Would you transcribe the listing exactly as it stands, minus any images?
▼▼▼
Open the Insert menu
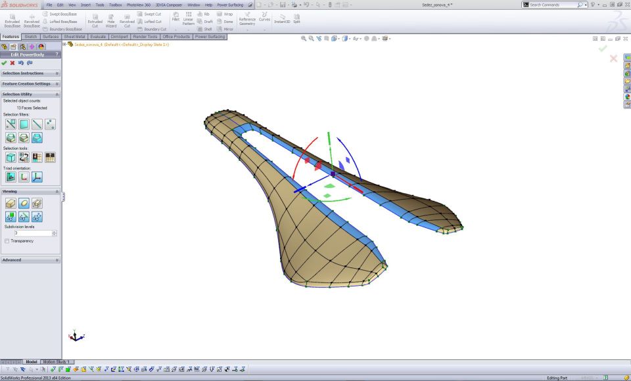The height and width of the screenshot is (381, 631). pos(85,5)
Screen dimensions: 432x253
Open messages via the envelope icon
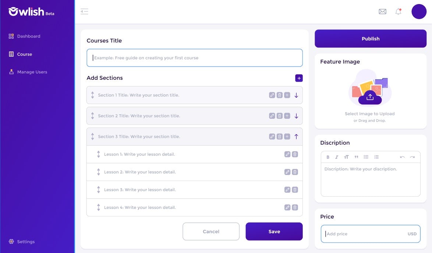click(x=382, y=11)
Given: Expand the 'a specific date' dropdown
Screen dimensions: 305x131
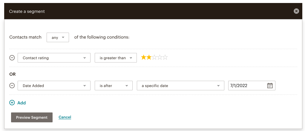Looking at the screenshot, I should [x=180, y=86].
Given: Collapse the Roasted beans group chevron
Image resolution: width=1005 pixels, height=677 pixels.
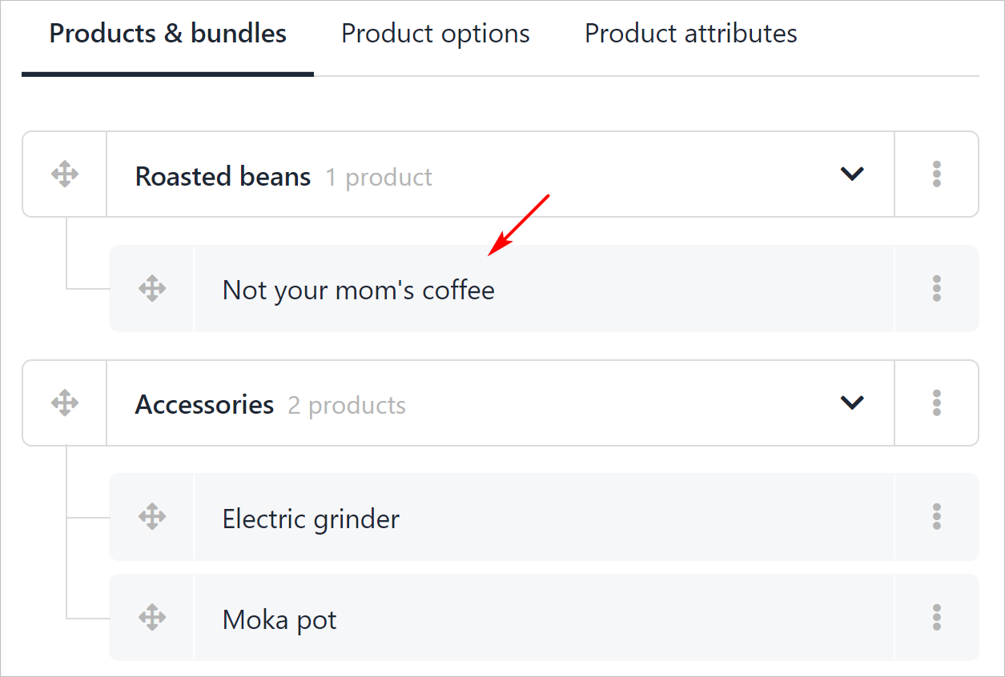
▲▲▲
• EXERCISE RESPONSE:
Open the Insert menu
The height and width of the screenshot is (381, 631). pos(85,5)
Screen dimensions: 432x253
Open messages via the envelope icon
click(x=382, y=11)
Given: Expand the 'a specific date' dropdown
Screen dimensions: 305x131
Looking at the screenshot, I should [x=180, y=86].
Given: Collapse the Roasted beans group chevron
Image resolution: width=1005 pixels, height=677 pixels.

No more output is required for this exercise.